- Born: 1836 Louisville, Kentucky, US
- Died: January 28, 1900 (aged 63) Hickman, Kentucky, US
- Allegiance: United States
- Branch: United States Army
- Rank: Corporal
- Unit: Company L, 2nd Ohio Cavalry
- Conflicts: Battle of Sayler's Creek American Civil War
- Awards: Medal of Honor

= John Hughey (Medal of Honor) =

American Civil War Medal of Honor recipient (1936–1900)

John P. Hughey (1836 – January 28, 1900) was a Union Army soldier in the American Civil War who received the U.S. military's highest decoration, the Medal of Honor.

Hughey was born in Louisville, Kentucky in 1836 and entered service in Anna, Illinois. He was awarded the Medal of Honor, for extraordinary heroism shown on April 6, 1865, while serving as a corporal with Company E, 67th Pennsylvania Infantry, at the Battle of Sayler's Creek, in Virginia. Hughey won his medal for capturing the battle flag of the Confederate States Army's 38th Virginia Infantry.

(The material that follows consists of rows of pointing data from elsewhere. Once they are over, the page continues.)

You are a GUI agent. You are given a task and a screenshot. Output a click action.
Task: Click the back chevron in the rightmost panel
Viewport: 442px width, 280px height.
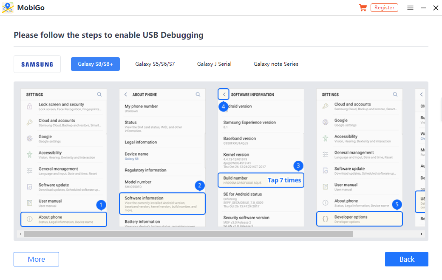(420, 94)
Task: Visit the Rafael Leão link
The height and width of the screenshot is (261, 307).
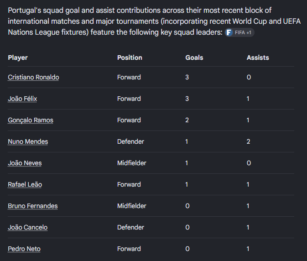Action: (x=25, y=184)
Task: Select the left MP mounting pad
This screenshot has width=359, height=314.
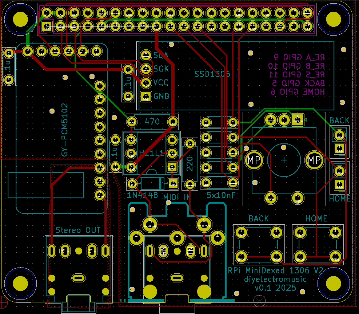Action: click(253, 159)
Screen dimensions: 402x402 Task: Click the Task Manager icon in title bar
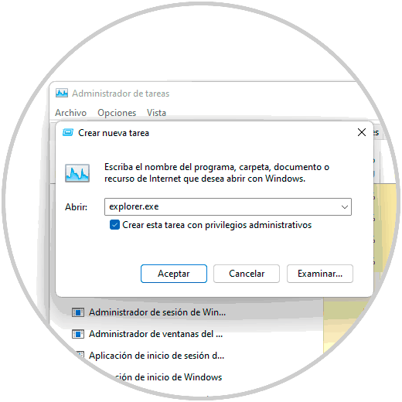coord(62,93)
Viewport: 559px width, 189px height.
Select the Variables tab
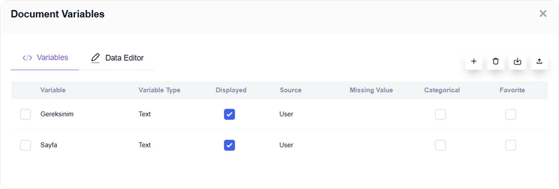point(45,57)
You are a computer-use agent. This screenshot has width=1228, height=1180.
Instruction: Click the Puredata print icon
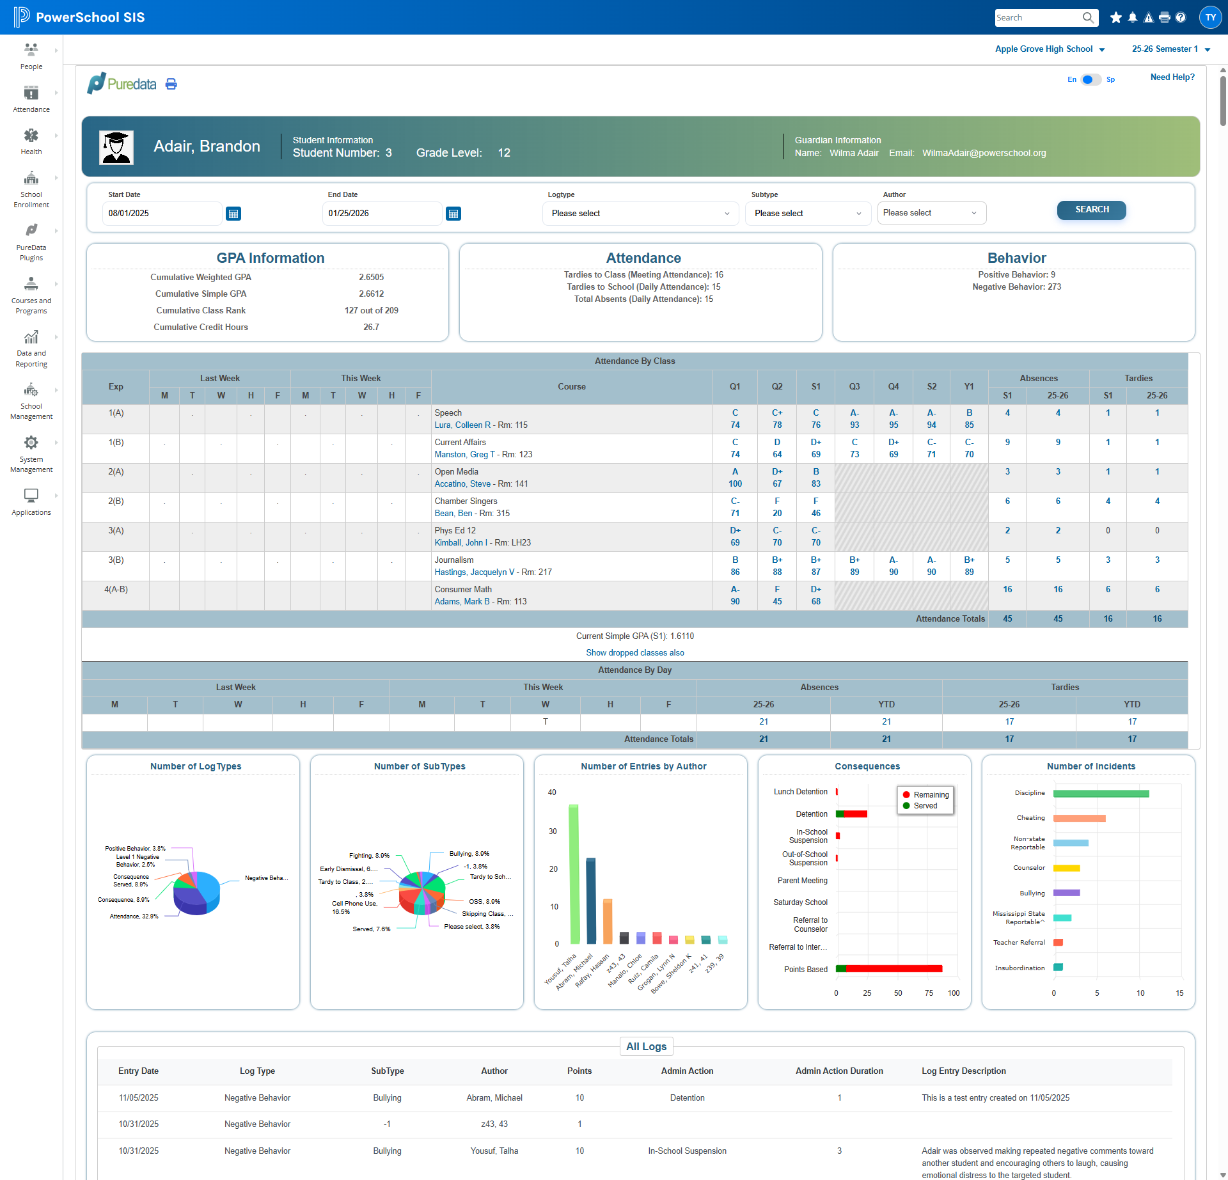point(171,84)
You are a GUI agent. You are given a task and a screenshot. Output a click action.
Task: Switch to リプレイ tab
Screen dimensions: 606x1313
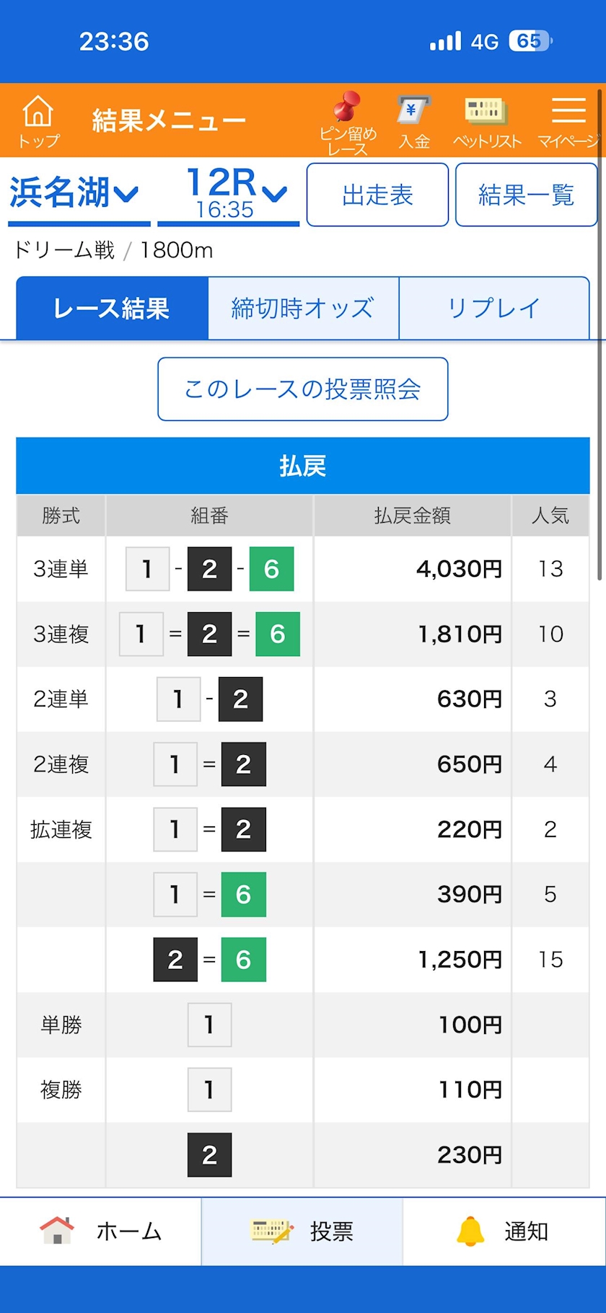[494, 308]
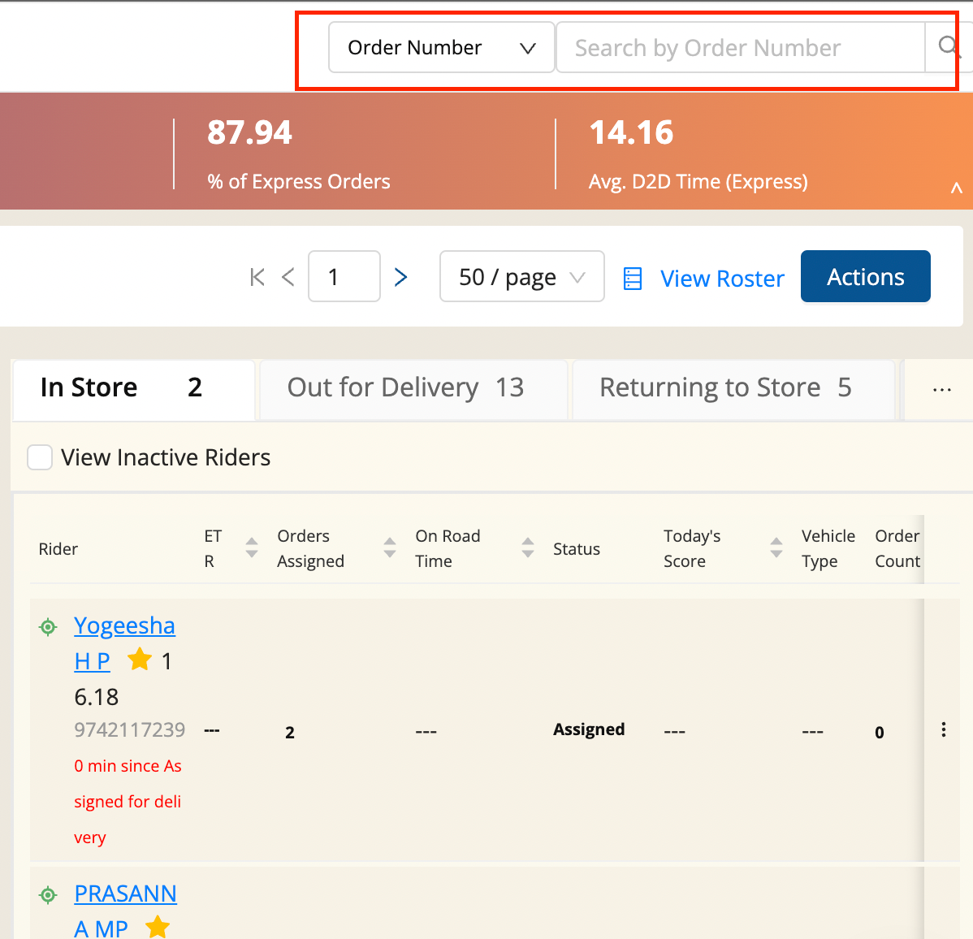Open the three-dot menu for Yogeesha's row
The width and height of the screenshot is (973, 939).
point(943,729)
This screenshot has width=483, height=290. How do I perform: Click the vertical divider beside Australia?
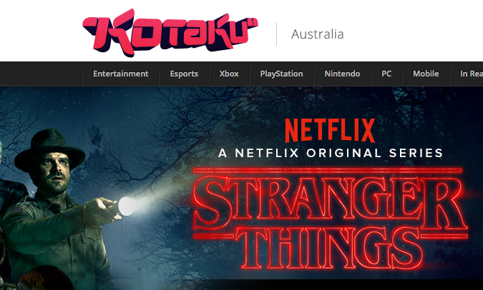click(276, 34)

His Medal of Honor was issued on May 3, 1865. He died in Fulton County, Kentucky in 1900.

==Medal of Honor citation==

The President of the United States of America, in the name of Congress, takes pleasure in presenting the Medal of Honor to Corporal John P. Hughey, United States Army, for extraordinary heroism on 6 April 1865, while serving with Company L, 2d Ohio Cavalry, in action at Deatonsville (Sailor's Creek), Virginia, for capture of flag of 38th Virginia Infantry (Confederate States of America).